§ Exercise
Repeat the rows verbatim, from the line that contains "This screenshot has width=348, height=258." through the line that contains "Action: [x=474, y=374]", and leave out the pictures.

§ Provided information
· · · · · · ·

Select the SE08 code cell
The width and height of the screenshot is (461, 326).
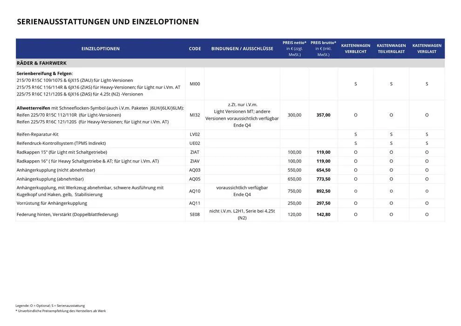coord(195,215)
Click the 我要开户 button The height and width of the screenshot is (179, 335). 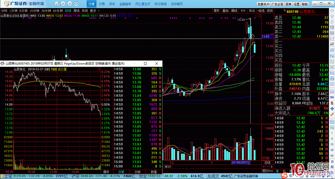pos(263,4)

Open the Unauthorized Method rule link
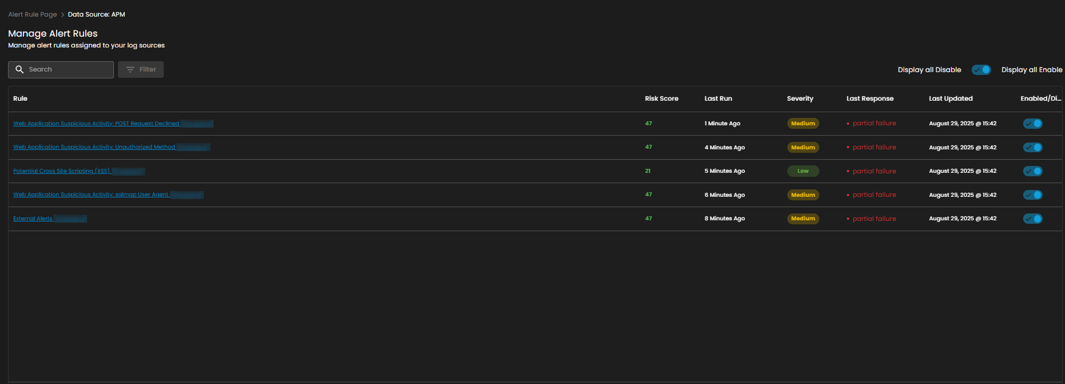pyautogui.click(x=94, y=147)
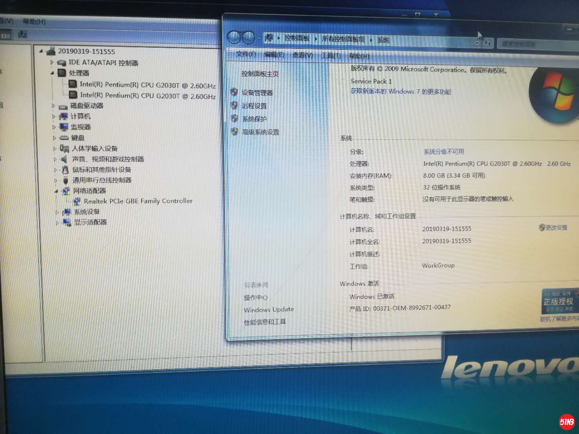This screenshot has height=434, width=579.
Task: Click the shield icon next to 高级系统设置
Action: 235,131
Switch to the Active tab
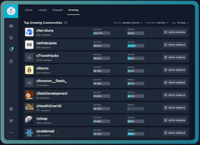Viewport: 200px width, 145px height. pyautogui.click(x=29, y=10)
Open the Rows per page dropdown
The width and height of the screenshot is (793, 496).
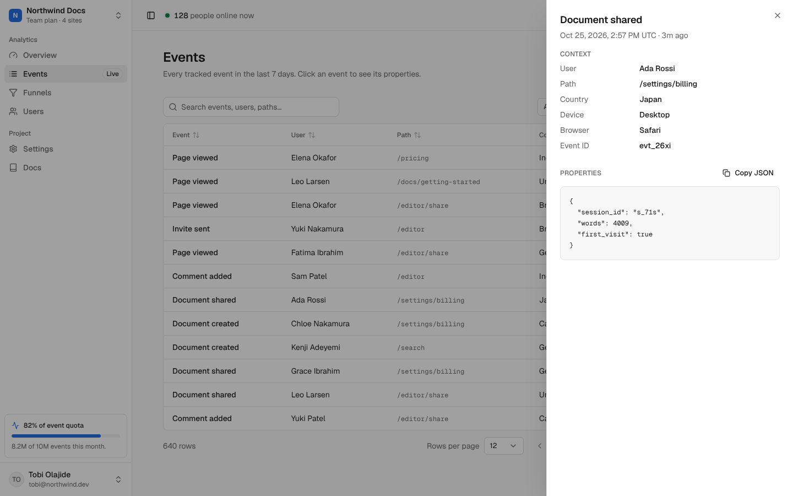(504, 446)
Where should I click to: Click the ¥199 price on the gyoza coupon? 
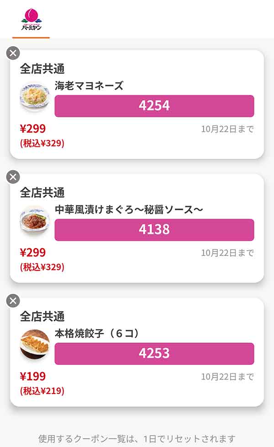coord(33,376)
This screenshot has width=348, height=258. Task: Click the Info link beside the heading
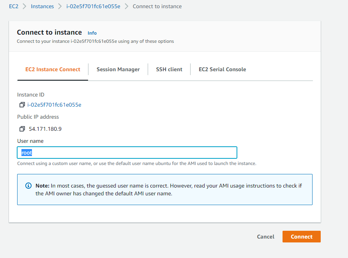pos(92,33)
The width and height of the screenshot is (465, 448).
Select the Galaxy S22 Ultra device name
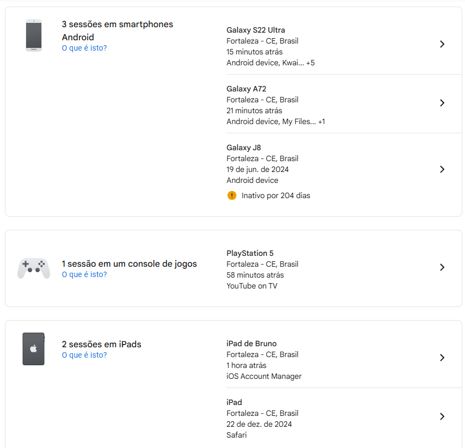tap(255, 30)
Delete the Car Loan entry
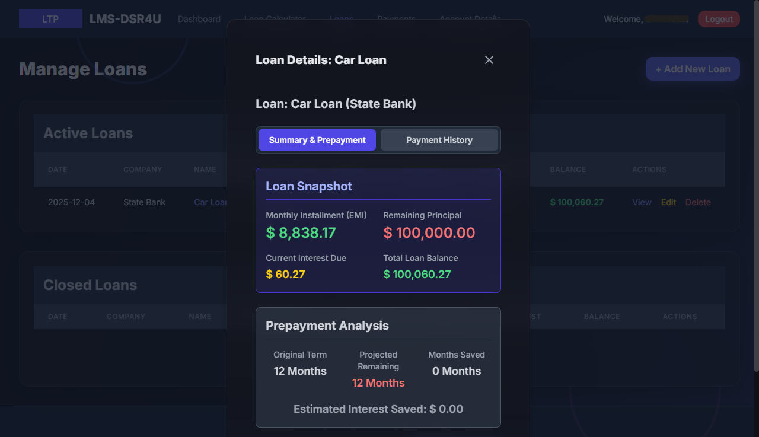The image size is (759, 437). coord(698,202)
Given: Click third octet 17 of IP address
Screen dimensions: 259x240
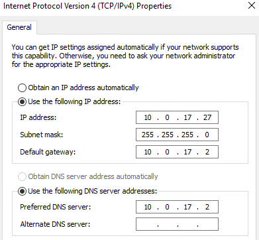Looking at the screenshot, I should click(187, 117).
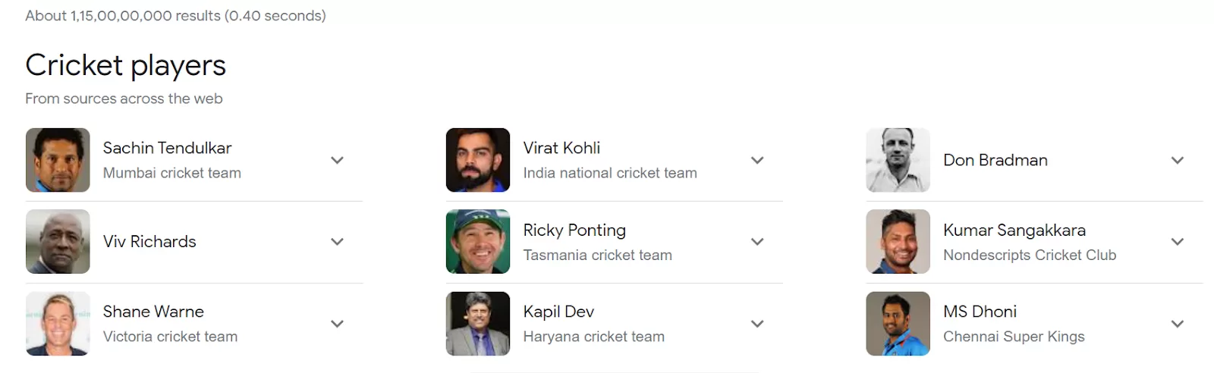The image size is (1214, 373).
Task: Open the Viv Richards name link
Action: [x=149, y=242]
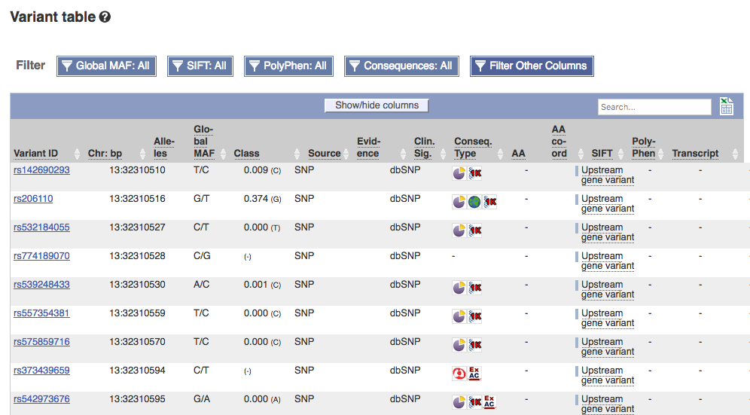
Task: Click the ExAC evidence icon for rs373439659
Action: [x=474, y=374]
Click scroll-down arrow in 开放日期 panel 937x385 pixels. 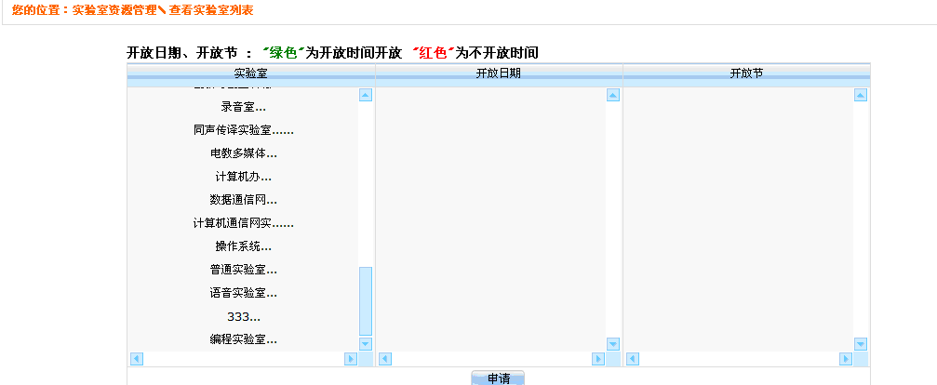click(x=612, y=344)
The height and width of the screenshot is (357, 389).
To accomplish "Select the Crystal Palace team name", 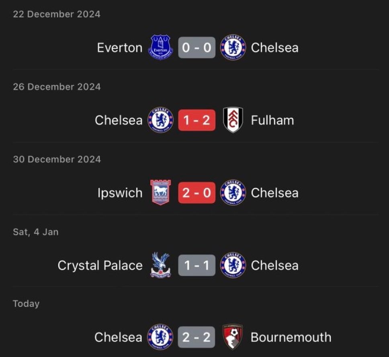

· · · · · · ·

§ Response to the exercise
This screenshot has width=348, height=258. Task: Click the Info link beside the heading
pos(92,33)
The width and height of the screenshot is (465, 448).
Select the Galaxy S22 Ultra device name
tap(255, 30)
Delete the Car Loan entry
The image size is (759, 437). coord(698,202)
Given: Click third octet 17 of IP address
Screen dimensions: 259x240
Looking at the screenshot, I should click(187, 117).
The image size is (1214, 373).
Task: Open the Viv Richards name link
Action: [x=149, y=242]
Task: Click the ExAC evidence icon for rs373439659
Action: [x=474, y=374]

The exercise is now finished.